**Teks Bacaan:**
DI BALIK GOLPUT ITU…
Oleh: Junari (Penulis adalah mahasiswa jurusan Ilmu Komunikasi STISIP Kota
Bima)
Pemilihan Umum (Pemilu) dari
waktu ke waktu memang sudah menjadi ajang untuk memperebutkan kekuasaan
khususnya pemimpin baik pemimpin negara maupun daerah. Namun, yang jadi catatan
untuk diperhatikan, menjadi pemimpin bukan sekedar pemimpin, memimpin harus
benar-benar dan jujur, ikhlas menjalani jabatannya sebagai pemimpin hanya untuk
memakmurkan rakyatnya. Pada masa Rasulullah, pengangkatan Nabi Muhammad SAW
tidak hanya sebagai rasul akan tetapi sebagai pemimpin bagi umatnya dan menjadi
contoh bagi rakyatnya. Bukan hanya itu, beliau diutus untuk membawa agama Allah
yaitu agama Islam yang menyempurnakan agama sebelumnya, sebagai jalan keluar
bagi para pemeluknya.

**Tugas Diberikan 1:**
Jawab pertanyaan berikut berdasarkan tulisan tentang golput di atas:
(a) Penulis kuliah di jurusan apa dan di kampus mana?
(b) Menurut tulisan itu, Pemilu sudah menjadi ajang untuk apa?
(c) Nabi Muhammad SAW diutus untuk membawa agama apa?
**Tugas Diberikan 2:** Salin tanpa diubah bagian tulisan tentang golput yang dimulai dari "Pemilihan Umum (Pemilu)" dan berakhir di "bagi para pemeluknya.".

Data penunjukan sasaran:

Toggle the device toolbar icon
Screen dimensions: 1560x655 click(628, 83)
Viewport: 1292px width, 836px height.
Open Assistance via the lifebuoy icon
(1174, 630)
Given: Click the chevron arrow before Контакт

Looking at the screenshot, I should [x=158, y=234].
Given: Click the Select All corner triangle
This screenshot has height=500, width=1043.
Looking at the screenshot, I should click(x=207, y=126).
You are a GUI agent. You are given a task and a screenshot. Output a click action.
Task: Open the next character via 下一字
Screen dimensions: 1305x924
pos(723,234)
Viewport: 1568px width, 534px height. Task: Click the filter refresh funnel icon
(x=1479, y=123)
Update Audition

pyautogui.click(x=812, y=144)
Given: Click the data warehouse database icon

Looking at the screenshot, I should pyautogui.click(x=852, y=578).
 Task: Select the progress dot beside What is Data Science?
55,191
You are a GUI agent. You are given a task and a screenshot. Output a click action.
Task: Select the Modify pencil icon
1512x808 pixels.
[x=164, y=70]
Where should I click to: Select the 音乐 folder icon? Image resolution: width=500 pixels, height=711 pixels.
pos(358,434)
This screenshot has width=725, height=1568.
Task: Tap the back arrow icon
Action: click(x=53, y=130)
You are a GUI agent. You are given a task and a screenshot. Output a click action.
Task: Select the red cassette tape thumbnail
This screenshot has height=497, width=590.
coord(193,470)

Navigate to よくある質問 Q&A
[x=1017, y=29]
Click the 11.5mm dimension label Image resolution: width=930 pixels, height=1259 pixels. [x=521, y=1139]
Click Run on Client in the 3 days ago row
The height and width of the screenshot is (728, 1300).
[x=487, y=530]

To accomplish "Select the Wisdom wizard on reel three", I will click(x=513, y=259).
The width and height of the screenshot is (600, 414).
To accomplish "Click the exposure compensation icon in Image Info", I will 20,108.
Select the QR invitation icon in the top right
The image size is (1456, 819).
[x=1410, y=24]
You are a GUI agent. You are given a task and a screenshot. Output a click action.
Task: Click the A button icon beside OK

**Jawaban Lengkap 1:**
(a) Jurusan Ilmu Komunikasi di STISIP Kota Bima.
(b) Ajang untuk memperebutkan kekuasaan, khususnya untuk menjadi pemimpin, baik pemimpin negara maupun daerah.
(c) Agama Allah, yaitu agama Islam, yang menyempurnakan agama sebelumnya.

**Jawaban Lengkap 2:**
Pemilihan Umum (Pemilu) dari
waktu ke waktu memang sudah menjadi ajang untuk memperebutkan kekuasaan
khususnya pemimpin baik pemimpin negara maupun daerah. Namun, yang jadi catatan
untuk diperhatikan, menjadi pemimpin bukan sekedar pemimpin, memimpin harus
benar-benar dan jujur, ikhlas menjalani jabatannya sebagai pemimpin hanya untuk
memakmurkan rakyatnya. Pada masa Rasulullah, pengangkatan Nabi Muhammad SAW
tidak hanya sebagai rasul akan tetapi sebagai pemimpin bagi umatnya dan menjadi
contoh bagi rakyatnya. Bukan hanya itu, beliau diutus untuk membawa agama Allah
yaitu agama Islam yang menyempurnakan agama sebelumnya, sebagai jalan keluar
bagi para pemeluknya.